Tra la cittadina di Skavsta, piccola e assolutamente priva di interesse (fatto salvo per l'aeroporto), e la capitale c'è solo foresta. Qualche casetta rossa coi profili bianchi qua e là.
E' una foresta un po' addomesticata, ma non è niente male; e, anche se coperta di bianco da' tutta un'altra suggestione, l'autunno le sta bene. Spuntano faggi gialli e rossi in mezzo alle conifere verde scuro e il vento freddo del nord fa volare le foglie nelle radure, le accumula e poi le disperde.
Con il cielo di oggi, nuvoloso e bassissimo sopra la testa, viene voglia di arrivare a casa presto e infilarsi dritti sotto le coperte, leggere un libro di avventure in posti tropicali e bere il lungo caffè di sempre.
Invece ci vogliono quasi quattro di ore dalla pensilina del Flygbussarna "to Stockholm city" alla porta del mio palazzo.

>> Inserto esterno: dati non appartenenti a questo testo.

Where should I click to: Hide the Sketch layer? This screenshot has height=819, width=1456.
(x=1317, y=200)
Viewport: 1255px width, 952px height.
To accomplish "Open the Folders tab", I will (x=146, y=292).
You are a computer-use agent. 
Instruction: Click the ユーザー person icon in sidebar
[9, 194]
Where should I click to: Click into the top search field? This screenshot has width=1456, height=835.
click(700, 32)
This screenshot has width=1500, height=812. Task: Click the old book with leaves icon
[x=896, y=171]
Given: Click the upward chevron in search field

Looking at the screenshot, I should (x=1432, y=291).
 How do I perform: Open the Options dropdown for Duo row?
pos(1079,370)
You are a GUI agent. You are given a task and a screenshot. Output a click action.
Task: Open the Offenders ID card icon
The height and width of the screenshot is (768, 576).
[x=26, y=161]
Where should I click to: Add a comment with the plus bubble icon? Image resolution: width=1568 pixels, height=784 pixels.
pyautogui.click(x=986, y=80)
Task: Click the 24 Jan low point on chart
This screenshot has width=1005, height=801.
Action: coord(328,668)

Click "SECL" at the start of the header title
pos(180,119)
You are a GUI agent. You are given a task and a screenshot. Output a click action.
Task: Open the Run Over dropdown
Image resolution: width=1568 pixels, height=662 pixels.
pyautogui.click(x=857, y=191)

Faccio quello che ho imparato, o meglio, che la Svezia mi ha insegnato: aspetto serenamente. Scivolo sull'autostrada tra gli alberi e elimino la pulsione di schiacciare un immaginario acceleratore del tempo per cancellare quelle ore inutili.
Forse non sono così inutili.
Si possono fare mille cose mentre aspetti. Se hai la fortuna di aspettare in movimento, troverai sempre un finestrino, un oblò o un tettuccio apribile da cui guardare le cose scorrere. Sentirti un fiume.
E se proprio la foresta Skavsta-Stoccolma dopo qualche chilometro annoia, si apre la borsa e si cerca con la mano il compagno fondamentale di ogni spostamento aereo. Per qualcuno sarà la settimana enigmistica, il classico romanzo non troppo impegnativo (basta che non sia Fabio Volo!), un fumetto giapponese.
Per me è L'Internazionale. Lo compro solo in aeroporto, e solitamente lo divoro nel tempo del viaggio.
Nella quotidianità della mia settimana non c'è spazio temporale sufficiente per inserire un L'Internazionale intero (ma forse la Svezia mi insegnerà a trovare anche quello). Quindi, siccome lo adoro, mi accontento di leggere le notizie brevi on line e di acchiapparlo appena passo da un aeroporto italiano qualunque.
Ognuno ha i suoi rituali!
Apro alla pagina 74 e leggo un articolo sulla memoria. Anzi, sull'amnesia infantile, ovvero il fatto che gli adulti non ricordano un accidenti o quasi dei loro primi tre anni di vita.
Da Freud in poi si sono sprecate le teorie sul perché questo succeda, ma nessuno è arrivato da nessuna parte (e parlando da persona "del settore", fa tirare un sospiro di sollievo che il cervello dia ancora del filo da torcere agli scienziati!).
Leggo: "[...] Quando il bambino cresce, i ricordi corrono meno il rischio di essere distorti o di andare distrutti. La maggior parte di quelli che ci portiamo dietro per tutta la vita si è formata tra i 15 e i 30, durante il cosiddetto "picco di reminiscenza", quando investiamo molte energie nell'analizzare il nostro passato per cercare di capire chi siamo. Gli eventi, le persone e la cultura di quel periodo rimangono in noi e possono offuscare il presente. Pensiamo che i film, la musica, la moda le amicizie e le storie d'amore di quel periodo fossero migliori di quelle di oggi."
Sono alla fine del picco di reminiscenza. Questo è stato il mio primo pensiero.
Il secondo pensiero è stato che gli scienziati ne sanno una più del diavolo.
Quello che mi è sembrato affascinante è la nuova luce che questa apparentemente innocua frase sulla memoria getta sulle nostre vite quotidiane.
Avete presente quando vostra madre vi dice che ai suoi tempi le amicizie erano più vere, più profonde e le persone più sincere? Adesso potrete dirle che è solo un'illusione dovuta al picco di reminiscenza.
E con quante cose farete pace finalmente! Con i film di oggi che fanno schifo, con gli adolescenti che sono dei cafoni, con la vostra città che una volta era vivibile e invece ora, con il vostro compagno che non sarà mai come il vostro primo vero amore.
Magari era proprio questa l'informazione che ci mancava per zittire una buona volta tutti i noi stessi giovani e scapestrati che ad ogni passo della strada ci sussurrano all'orecchio: "era meglio prima!"